And Madison certainly did “it,” coming out in droves Friday night to witness the power tour of electronica solo act YACHT and Ivy League indie wunderkinds Vampire Weekend. Selling out weeks before both acts arrived in Madison, this show was not one to be missed.
Flinging himself mercilessly about the small stage to the manufactured beats pulsing from his MacBook Air, YACHT, known commonly as Jona Bechtolt, opened the sold-out show in unforgettable fashion. Bechtolt’s feet never ceased to move along with the bolts of energy emanating from the venue’s speakers, and the scene kids in the center of the dance floor followed suit as the musician’s lithe framed slithered through the audience as he chanted: “You can live anywhere you want.”
With his easy charisma and energized performance, YACHT made the audience forget he was only the opening act for Vampire Weekend. Quick footwork, a lament about his inability to grow a beard, and a supplementary music video for his hit “See a Penny (Pick It Up)” from his 2007 album I Believe in You. Your Magic is Real only furthered the crowd’s acceptance of Bechtolt’s quirky charm.
Yet no amount of energy or charisma could overshadow the excitement radiating from the crowd for Vampire Weekend, a band whose metamorphosis from average, everyday college students into Afro-rock indie band extraordinaire sky-rocketed even before the release of their self-titled album. The preponderance of blogs, word of mouth and a subsequent cover of Spin Magazine only increased their popularity as a band that can offer inventive tunes and achieve moderate mainstream success.
Dressed in button-up shirts and boating shoes, and looking very little the part of burgeoning rock stars, the quartet opened their set with their album opener “Mansard Roof.” Lead vocalist and guitarist Ezra Koenig’s voice cracked in all the right places and his choppy guitar riffs rang with the trueness of those on their album track. “Campus,” arguably Vampire Weekend’s best, most infectious track, followed in this same vein, with the beats from Chris Thomson’s drum set galloping on gloriously.

────────────────────

--- Work to complete ---
#1 Translate this sentence from the concert review into Spanish: "Selling out weeks before both acts arrived in Madison, this show was not one to be missed."
#2 According to the concert review, which song did Vampire Weekend open their set with?
#3 Pick up the concert review after its last sentence and carry on writing it.
Nothing in the data that follows has any bearing on this.

────────────────────

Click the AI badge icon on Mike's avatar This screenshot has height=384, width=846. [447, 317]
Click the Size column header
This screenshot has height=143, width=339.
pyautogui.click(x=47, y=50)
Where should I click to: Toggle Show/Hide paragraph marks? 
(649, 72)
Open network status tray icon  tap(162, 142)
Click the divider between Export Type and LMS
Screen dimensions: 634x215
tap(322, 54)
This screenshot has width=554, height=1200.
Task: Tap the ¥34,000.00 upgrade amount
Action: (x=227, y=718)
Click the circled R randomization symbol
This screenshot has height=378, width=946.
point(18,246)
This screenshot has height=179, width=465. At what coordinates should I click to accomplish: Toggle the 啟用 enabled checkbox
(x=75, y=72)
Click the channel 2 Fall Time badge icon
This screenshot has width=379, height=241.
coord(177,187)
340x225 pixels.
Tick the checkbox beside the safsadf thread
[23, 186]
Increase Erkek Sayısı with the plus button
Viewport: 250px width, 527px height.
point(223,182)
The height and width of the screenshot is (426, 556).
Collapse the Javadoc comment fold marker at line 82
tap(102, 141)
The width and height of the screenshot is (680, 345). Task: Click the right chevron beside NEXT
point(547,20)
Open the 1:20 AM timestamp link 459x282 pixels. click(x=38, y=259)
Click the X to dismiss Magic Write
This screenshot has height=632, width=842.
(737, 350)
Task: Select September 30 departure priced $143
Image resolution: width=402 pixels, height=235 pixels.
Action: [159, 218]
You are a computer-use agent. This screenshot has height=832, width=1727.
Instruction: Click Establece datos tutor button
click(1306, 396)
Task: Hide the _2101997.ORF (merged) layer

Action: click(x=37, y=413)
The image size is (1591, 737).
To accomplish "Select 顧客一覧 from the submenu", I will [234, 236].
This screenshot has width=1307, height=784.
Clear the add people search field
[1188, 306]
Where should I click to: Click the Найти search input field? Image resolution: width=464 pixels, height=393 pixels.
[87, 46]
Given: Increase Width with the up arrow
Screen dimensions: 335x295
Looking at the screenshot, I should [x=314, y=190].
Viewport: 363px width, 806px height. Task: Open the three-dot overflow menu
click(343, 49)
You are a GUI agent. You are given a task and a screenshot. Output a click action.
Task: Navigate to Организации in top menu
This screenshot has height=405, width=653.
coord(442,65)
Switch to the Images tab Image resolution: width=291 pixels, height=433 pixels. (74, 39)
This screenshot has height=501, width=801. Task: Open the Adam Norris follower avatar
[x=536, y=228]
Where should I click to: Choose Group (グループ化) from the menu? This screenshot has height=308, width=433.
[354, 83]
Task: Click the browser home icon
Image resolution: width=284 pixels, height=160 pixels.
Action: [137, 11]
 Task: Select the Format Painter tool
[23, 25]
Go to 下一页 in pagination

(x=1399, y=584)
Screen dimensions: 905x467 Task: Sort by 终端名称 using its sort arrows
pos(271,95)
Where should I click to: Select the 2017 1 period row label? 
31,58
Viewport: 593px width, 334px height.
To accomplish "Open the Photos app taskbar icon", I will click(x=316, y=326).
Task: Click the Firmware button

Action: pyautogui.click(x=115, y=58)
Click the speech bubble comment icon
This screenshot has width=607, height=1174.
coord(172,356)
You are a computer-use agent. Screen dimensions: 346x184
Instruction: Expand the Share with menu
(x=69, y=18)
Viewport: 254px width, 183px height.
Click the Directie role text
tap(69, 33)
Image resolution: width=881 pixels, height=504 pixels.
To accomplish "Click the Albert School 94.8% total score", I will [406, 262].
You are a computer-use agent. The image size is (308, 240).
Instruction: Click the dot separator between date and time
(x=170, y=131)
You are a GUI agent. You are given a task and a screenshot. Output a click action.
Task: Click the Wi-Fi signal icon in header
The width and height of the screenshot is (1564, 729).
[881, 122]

────────────────────

--- Answers given ---
#1 Con las entradas agotadas semanas antes de que ambos grupos llegaran a Madison, este concierto no era para perdérselo.

#2 They opened with their album opener, "Mansard Roof."

#3
However, Vampire Weekend’s set was not without its problems, as moments of malaise brought the quality of instrumentation to a lower level. “Cape Cod Kwassa Kwassa” lost the glimmering keyboard riffs which brought the song its full impact, and “Bryn” all but fell apart as the percussion overshadowed the rest of the band’s instruments.
Yet, Vampire Weekend’s best moments during Friday’s performance weren’t when they stuck to proven formulas from their album or distractedly gazed into space, but when they returned the excitement permeating throughout the audience. Their performance of “Ladies of Cambridge,” a ska-infused non-album track, did just that, as Koenig mischievously sang: “When you left my room to go to the kitchen/ I imagined you were dead.”
However, the real highlight of the evening arrived with the quartet’s up-tempo performance of “A-Punk.” “You can do the twist,” offered Koenig before his calypso-esque guitar throttles introduced the song. But crowd members chose another mode of dance, instead jumping along with the beat and pumping their fists in the air as Koenig and bassist Chris Baio triumphantly chanted “Hey! Hey! Hey!” with the song’s final strains.
Despite its few bumps, Vampire Weekend’s performance at the High Noon Saloon Friday night confirmed the band’s label as one of the best acts as their swooping guitars and Afro-beat rhythms kept audiences dancing. But, with his booming bass and whimsical antics, Friday night also made many a Madisonian take note of YACHT as another great artist on the rise.